Confrontés aux attaques venant de bûcherons clandestins et de trafiquants de drogues, des indigènes péruviens sont sortis de la forêt amazonienne pour « s'ouvrir au monde extérieur ». 

La première rencontre a eu lieu le 26 juin. Des représentants de la tribu ont été vus traversant la rivière Envira, à proximité du village de Simpattia, occupé par des autochtones de la tribu ashaninka. 

« Ils sifflaient et faisaient des bruits d'animaux », a raconté un témoin. Mais, en observant la présence d'autres humains, ils ont rebroussé chemin.

Les jours suivants, quelques indigènes sont venus en éclaireurs, histoire d'observer les habitants du village.
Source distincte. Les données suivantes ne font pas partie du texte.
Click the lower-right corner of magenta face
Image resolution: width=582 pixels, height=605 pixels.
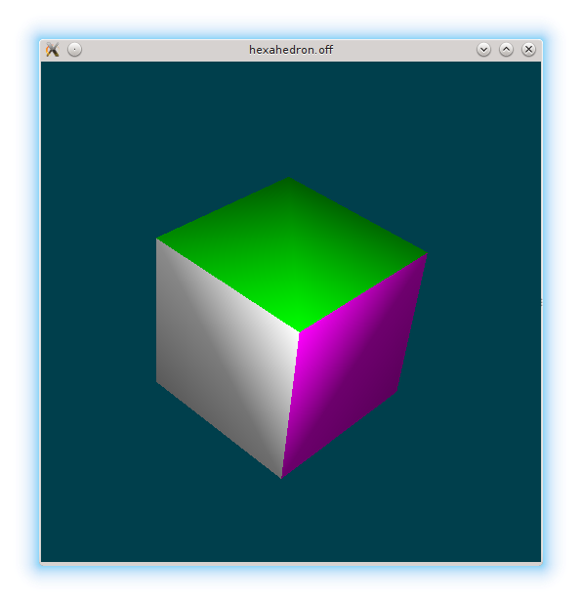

La première rencontre « officielle » a eu lieu le 29 juin. Tournée par un vidéaste amateur, elle montre, entre autres, un représentant des Ashaninkas offrant deux régimes de bananes à leurs visiteurs. Puis, ils tentent d'établir un dialogue.

De toute évidence, les membres de cette nouvelle tribu ont déjà eu des contacts, directs ou indirects, avec la civilisation. On les voit portant des machettes à la taille.

L'anthropologue Terri Aquino de la Funai estime que les indigènes se sont rapprochés de la tribu pour obtenir des haches, des couteaux et des casseroles. « Ce peuple est en quête de technologie. C'est important pour leur vie parce qu'il y a une guerre interne entre eux et en raison du contact avec des groupes non indigènes», a-t-il précisé.

Trois semaines plus tard, des représentants de la tribu sont retournés dans le village brésilien, grippés. Ils ont accepté une aide médicale et les autorités ont soigné sept individus sur les 50 qui vivent dans la forêt.

La forêt amazonienne compterait quelque 75 tribus isolées dont le nombre varie de cinq à une centaine d'individus.